■ Available data:
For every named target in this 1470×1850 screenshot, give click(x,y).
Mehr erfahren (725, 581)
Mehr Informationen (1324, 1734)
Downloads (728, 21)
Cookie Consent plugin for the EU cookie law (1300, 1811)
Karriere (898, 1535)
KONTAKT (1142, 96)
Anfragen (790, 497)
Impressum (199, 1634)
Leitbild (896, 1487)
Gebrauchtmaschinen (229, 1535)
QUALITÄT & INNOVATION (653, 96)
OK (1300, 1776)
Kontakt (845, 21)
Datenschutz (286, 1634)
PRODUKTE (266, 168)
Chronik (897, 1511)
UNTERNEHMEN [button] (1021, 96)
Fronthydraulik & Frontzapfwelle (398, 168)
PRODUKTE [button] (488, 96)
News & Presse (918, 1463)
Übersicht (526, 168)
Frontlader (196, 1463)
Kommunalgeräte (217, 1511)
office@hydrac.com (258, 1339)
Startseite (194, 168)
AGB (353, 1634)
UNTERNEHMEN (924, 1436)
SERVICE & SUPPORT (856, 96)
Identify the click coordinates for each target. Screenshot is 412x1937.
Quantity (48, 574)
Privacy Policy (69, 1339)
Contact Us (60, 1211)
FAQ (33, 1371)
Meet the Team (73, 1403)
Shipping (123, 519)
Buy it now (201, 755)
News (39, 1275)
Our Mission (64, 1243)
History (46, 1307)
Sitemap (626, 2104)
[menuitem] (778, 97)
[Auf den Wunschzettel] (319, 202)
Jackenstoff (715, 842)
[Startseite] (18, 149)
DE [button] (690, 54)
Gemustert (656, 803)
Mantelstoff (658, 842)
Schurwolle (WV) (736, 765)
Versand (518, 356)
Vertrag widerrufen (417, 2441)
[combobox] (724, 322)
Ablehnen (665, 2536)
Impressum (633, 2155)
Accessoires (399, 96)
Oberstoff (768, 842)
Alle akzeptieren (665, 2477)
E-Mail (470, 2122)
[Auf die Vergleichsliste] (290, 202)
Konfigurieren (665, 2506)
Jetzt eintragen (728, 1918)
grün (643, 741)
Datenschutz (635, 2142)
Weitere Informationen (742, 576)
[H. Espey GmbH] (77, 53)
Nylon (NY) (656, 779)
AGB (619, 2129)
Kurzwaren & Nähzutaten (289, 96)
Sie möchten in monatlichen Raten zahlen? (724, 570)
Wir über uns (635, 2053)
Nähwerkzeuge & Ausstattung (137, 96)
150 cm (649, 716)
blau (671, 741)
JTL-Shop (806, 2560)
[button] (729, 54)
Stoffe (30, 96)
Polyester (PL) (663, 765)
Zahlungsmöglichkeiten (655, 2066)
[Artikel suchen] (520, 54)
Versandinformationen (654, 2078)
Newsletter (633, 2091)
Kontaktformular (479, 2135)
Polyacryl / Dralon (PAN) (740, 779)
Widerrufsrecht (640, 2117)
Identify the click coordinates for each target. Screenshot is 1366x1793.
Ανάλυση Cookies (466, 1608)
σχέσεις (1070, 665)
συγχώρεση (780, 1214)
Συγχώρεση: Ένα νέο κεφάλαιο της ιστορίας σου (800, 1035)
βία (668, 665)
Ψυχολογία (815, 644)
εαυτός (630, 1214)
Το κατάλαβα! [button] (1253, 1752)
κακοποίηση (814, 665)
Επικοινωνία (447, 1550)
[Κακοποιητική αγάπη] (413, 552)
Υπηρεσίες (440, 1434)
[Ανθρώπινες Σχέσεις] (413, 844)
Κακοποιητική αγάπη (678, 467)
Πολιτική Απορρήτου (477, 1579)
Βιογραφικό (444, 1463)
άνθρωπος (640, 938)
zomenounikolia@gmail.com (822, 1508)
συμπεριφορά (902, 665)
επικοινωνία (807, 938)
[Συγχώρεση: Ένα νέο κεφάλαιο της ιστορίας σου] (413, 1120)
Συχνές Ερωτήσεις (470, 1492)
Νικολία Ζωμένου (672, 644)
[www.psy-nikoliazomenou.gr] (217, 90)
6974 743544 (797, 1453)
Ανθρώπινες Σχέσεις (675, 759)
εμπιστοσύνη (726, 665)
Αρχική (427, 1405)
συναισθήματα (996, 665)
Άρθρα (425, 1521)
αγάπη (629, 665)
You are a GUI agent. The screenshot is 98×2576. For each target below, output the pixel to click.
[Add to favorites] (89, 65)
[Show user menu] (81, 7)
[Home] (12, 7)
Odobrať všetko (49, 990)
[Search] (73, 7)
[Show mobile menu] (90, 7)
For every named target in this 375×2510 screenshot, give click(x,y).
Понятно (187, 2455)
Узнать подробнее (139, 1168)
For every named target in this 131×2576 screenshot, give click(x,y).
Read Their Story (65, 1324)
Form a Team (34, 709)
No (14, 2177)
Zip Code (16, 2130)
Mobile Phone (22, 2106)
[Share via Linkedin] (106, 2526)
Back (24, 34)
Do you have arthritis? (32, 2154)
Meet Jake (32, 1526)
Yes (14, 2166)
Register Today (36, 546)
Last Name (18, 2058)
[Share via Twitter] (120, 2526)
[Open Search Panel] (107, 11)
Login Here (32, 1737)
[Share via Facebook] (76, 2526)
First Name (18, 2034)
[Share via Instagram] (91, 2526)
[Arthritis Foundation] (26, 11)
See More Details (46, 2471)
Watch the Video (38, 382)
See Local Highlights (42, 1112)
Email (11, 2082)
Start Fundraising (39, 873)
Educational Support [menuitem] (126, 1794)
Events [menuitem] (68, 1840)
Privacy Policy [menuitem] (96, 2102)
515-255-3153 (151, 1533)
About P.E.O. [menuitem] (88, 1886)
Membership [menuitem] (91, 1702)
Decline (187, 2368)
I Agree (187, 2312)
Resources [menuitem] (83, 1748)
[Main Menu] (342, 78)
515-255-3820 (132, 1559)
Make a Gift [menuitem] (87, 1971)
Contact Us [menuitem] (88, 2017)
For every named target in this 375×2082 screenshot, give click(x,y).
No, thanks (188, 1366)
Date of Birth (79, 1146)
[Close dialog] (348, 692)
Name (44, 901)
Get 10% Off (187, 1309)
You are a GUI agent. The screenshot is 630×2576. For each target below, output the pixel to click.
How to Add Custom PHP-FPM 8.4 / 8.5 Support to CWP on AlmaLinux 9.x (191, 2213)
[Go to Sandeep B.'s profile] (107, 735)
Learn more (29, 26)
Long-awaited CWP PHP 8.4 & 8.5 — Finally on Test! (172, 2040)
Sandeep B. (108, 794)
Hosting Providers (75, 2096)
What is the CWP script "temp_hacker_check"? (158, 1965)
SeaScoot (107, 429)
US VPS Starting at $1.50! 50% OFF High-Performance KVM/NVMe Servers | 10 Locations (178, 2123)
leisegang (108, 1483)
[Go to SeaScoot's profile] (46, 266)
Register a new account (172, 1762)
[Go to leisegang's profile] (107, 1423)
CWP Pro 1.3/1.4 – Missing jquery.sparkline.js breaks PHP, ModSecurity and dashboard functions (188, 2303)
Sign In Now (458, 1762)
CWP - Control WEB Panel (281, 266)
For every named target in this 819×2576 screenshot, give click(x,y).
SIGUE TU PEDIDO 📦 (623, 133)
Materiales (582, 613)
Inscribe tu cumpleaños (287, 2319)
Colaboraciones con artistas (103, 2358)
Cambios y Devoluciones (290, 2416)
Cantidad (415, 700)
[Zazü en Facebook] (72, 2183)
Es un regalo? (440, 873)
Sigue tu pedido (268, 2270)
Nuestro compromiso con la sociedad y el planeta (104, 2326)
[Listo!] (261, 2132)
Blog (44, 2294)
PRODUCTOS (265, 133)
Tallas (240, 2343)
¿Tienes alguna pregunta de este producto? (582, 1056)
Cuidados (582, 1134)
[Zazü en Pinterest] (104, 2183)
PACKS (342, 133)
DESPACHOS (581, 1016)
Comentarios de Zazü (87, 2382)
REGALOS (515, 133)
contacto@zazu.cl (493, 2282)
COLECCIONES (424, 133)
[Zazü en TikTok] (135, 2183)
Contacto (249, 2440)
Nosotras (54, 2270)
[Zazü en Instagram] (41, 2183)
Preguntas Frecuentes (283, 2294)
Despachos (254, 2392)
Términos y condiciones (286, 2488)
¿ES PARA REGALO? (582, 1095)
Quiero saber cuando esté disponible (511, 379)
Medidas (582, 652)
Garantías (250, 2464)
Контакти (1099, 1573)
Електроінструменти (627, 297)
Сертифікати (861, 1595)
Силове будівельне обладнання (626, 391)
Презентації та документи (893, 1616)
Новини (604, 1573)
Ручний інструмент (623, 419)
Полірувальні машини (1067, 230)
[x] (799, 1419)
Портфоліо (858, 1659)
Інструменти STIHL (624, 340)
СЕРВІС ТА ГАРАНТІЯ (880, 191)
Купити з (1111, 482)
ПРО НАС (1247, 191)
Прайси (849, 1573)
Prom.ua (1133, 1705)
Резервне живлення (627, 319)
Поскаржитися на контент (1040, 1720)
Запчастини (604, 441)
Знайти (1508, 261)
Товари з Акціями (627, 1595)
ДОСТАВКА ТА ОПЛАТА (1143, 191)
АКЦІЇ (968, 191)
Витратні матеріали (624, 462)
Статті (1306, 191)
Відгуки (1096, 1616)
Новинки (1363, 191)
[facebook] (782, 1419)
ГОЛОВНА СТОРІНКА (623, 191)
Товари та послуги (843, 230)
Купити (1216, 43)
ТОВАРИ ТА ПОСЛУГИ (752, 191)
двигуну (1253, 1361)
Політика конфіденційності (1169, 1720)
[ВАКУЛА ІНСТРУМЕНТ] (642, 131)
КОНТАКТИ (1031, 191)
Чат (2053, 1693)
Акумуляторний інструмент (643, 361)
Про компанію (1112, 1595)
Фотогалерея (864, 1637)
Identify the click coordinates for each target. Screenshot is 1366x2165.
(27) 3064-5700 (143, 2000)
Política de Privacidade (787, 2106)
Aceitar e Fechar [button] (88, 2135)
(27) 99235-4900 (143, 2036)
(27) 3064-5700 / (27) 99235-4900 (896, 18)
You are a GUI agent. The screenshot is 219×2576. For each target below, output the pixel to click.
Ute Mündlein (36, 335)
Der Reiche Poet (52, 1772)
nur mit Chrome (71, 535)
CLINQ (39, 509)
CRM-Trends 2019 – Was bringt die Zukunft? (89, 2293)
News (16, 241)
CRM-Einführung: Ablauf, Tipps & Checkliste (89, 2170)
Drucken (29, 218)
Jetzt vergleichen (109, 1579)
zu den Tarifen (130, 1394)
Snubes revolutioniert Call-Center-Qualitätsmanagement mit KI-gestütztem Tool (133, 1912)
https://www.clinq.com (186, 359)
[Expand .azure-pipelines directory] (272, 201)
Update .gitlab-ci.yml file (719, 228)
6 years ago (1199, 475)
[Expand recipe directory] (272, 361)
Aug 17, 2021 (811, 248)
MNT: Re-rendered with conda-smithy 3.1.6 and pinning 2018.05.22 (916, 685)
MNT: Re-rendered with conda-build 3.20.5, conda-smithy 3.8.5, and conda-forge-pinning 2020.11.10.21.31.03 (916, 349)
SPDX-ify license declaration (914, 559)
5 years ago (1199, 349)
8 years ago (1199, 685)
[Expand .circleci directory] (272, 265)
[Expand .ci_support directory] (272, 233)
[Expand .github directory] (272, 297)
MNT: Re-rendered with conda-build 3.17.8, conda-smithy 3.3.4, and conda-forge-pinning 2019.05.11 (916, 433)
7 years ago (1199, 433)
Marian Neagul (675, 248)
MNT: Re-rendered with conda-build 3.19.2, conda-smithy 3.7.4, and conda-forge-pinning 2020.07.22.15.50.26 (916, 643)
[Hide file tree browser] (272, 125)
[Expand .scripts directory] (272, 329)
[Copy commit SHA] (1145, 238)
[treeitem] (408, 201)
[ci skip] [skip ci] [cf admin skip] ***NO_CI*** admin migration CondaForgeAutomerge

■ Exercise objective:
Taking the material above, extract exactly and only the lines from the line with "Sitemap (626, 2104)" to the line with "Kurzwaren & Nähzutaten (289, 96)", inclusive of both.

■ Response:
Sitemap (626, 2104)
[menuitem] (778, 97)
[Auf den Wunschzettel] (319, 202)
Jackenstoff (715, 842)
[Startseite] (18, 149)
DE [button] (690, 54)
Gemustert (656, 803)
Mantelstoff (658, 842)
Schurwolle (WV) (736, 765)
Versand (518, 356)
Vertrag widerrufen (417, 2441)
[combobox] (724, 322)
Ablehnen (665, 2536)
Impressum (633, 2155)
Accessoires (399, 96)
Oberstoff (768, 842)
Alle akzeptieren (665, 2477)
E-Mail (470, 2122)
[Auf die Vergleichsliste] (290, 202)
Konfigurieren (665, 2506)
Jetzt eintragen (728, 1918)
grün (643, 741)
Datenschutz (635, 2142)
Weitere Informationen (742, 576)
[H. Espey GmbH] (77, 53)
Nylon (NY) (656, 779)
AGB (619, 2129)
Kurzwaren & Nähzutaten (289, 96)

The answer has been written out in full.